Podany tekst ->
>>>

Przejdź do treści

75 lat temu: procesy norymberskie. Rozmowa z prof. Piotrem Majewskim

75 lat temu, 20 listopada 1945 roku, ruszył Międzynarodowy Trybunał Wojskowy w Norymberdze, który został powołany z inicjatywy zwycięskich państw koalicji alianckiej. Jego celem było osądzenie niemieckich zbrodniarzy wojennych. O procesie i jego uwarunkowaniach z profesorem Piotrem M. Majewskim rozmawia Zbigniew Rokita.

 

Zbigniew Rokita: Procesy norymberskie były pierwszym przypadkiem w dziejach, gdy ci, którzy przegrali wojnę, stanęli przed sądem. Czy po pierwszej wojnie światowej nie snuto podobnych planów?

<<<

Przekazane zapisy ->
>>>

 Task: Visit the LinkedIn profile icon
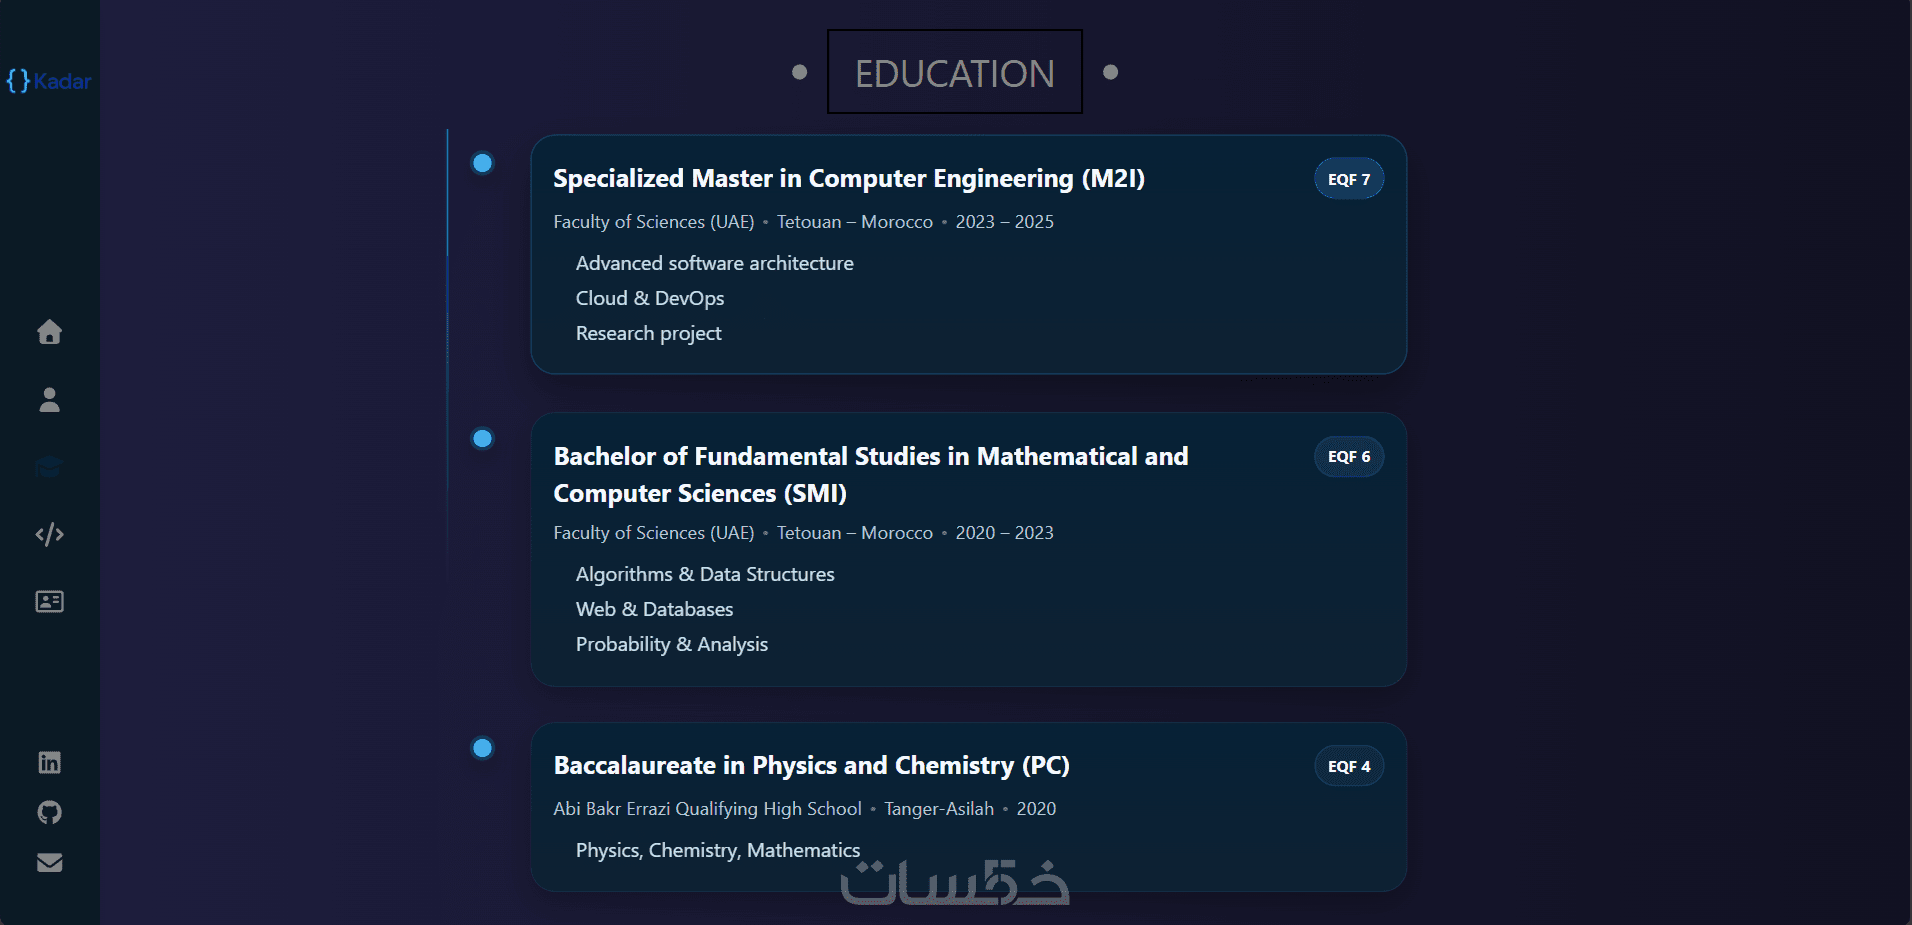click(49, 762)
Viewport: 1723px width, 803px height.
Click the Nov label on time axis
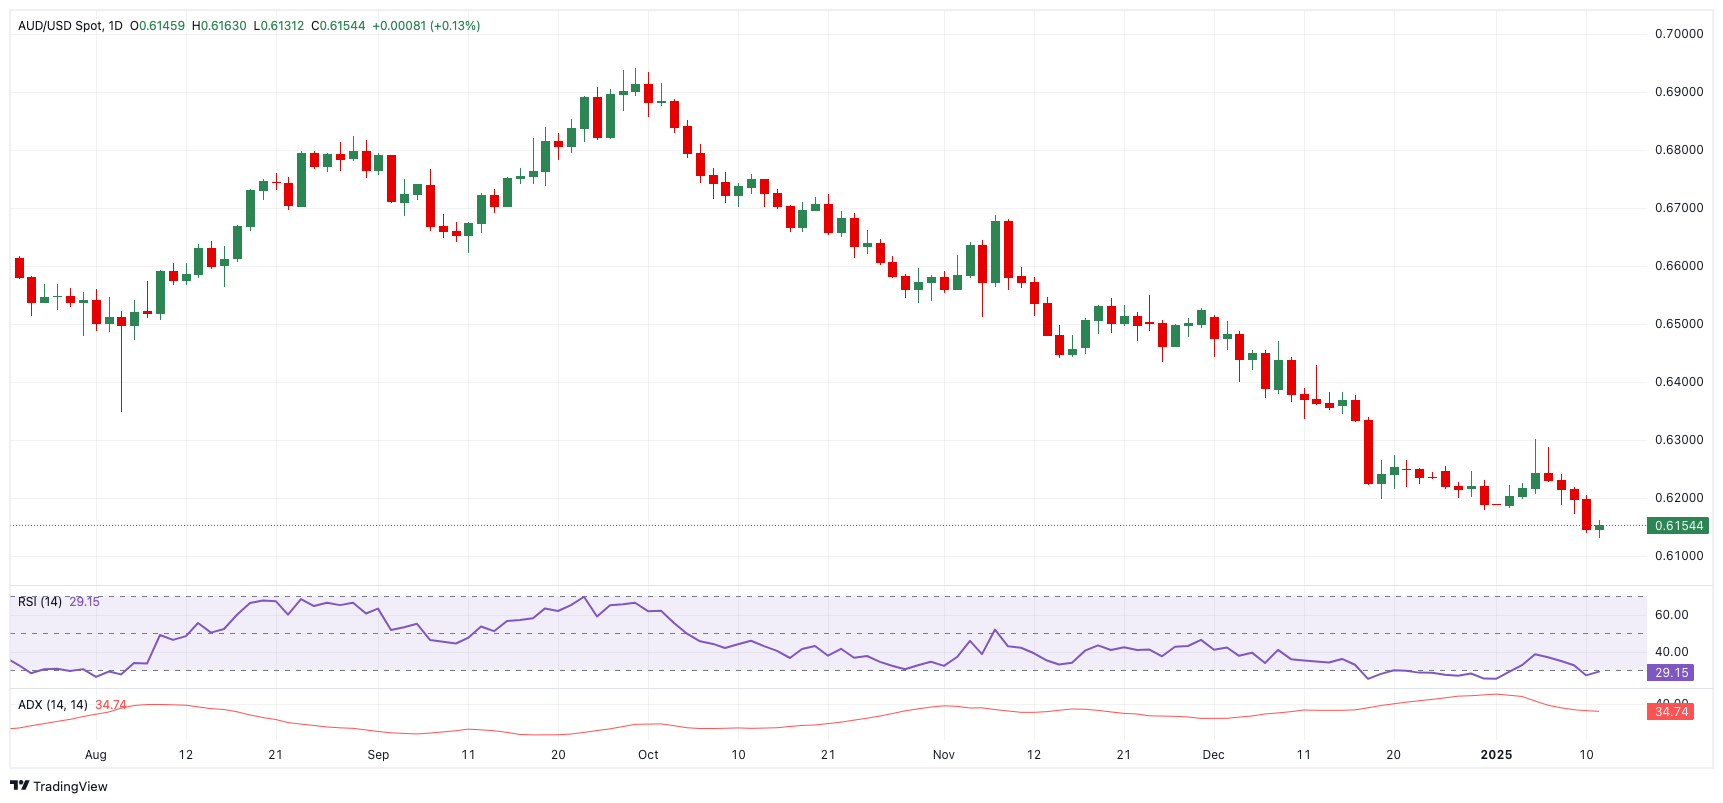(944, 755)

<<<

Polecenia ->
a. Kiedy według tekstu o procesach norymberskich ruszył Międzynarodowy Trybunał Wojskowy w Norymberdze?
b. Proszę wypisać wszystkie wiersze z zapisów jako tabelę Markdown z kolumnami „Nr” i „Wiersz”, bez pustych wierszy i bez obrazów.

Poprawne odpowiedzi ->
a. 20 listopada 1945 roku.

b.
| Nr | Wiersz |
|---|---|
| 1 |  Task: Visit the LinkedIn profile icon |
| 2 | click(49, 762) |
| 3 | Viewport: 1723px width, 803px height. |
| 4 | Click the Nov label on time axis |
| 5 | (944, 755) |